Which lines run from the one containing "camisetas nba (169, 890)" through the end of the material? Reproduce them exactly.
↓↓↓
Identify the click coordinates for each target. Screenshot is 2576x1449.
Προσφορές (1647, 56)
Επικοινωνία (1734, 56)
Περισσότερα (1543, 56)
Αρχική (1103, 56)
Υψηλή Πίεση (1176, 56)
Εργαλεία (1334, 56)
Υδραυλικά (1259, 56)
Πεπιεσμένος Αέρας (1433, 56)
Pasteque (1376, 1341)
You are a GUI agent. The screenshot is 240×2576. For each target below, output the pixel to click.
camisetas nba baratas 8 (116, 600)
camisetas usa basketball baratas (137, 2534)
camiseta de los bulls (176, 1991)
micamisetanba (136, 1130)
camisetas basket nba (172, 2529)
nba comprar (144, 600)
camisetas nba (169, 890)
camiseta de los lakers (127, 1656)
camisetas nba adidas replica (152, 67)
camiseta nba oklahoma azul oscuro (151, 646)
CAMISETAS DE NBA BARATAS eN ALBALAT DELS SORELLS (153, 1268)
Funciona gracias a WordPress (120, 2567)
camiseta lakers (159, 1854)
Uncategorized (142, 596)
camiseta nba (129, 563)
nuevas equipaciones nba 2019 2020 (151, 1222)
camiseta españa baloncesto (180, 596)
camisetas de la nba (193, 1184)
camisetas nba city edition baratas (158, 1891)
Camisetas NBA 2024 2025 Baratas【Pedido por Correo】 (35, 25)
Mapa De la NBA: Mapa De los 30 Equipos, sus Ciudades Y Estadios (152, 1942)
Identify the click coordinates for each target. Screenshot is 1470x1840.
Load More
↑↑↑
== Finished exercise ==
camisetas nba (169, 890)
camiseta de los lakers (127, 1656)
camisetas nba adidas replica (152, 67)
camiseta nba oklahoma azul oscuro (151, 646)
CAMISETAS DE NBA BARATAS eN ALBALAT DELS SORELLS (153, 1268)
Funciona gracias a WordPress (120, 2567)
camiseta lakers (159, 1854)
Uncategorized (142, 596)
camiseta nba (129, 563)
nuevas equipaciones nba 2019 2020 (151, 1222)
camiseta españa baloncesto (180, 596)
camisetas de la nba (193, 1184)
camisetas nba city edition baratas (158, 1891)
Camisetas NBA 2024 2025 Baratas【Pedido por Correo】 (35, 25)
Mapa De la NBA: Mapa De los 30 Equipos, sus Ciudades Y Estadios (152, 1942)
Identify the click coordinates for each target. Screenshot is 1470x1840.
Load More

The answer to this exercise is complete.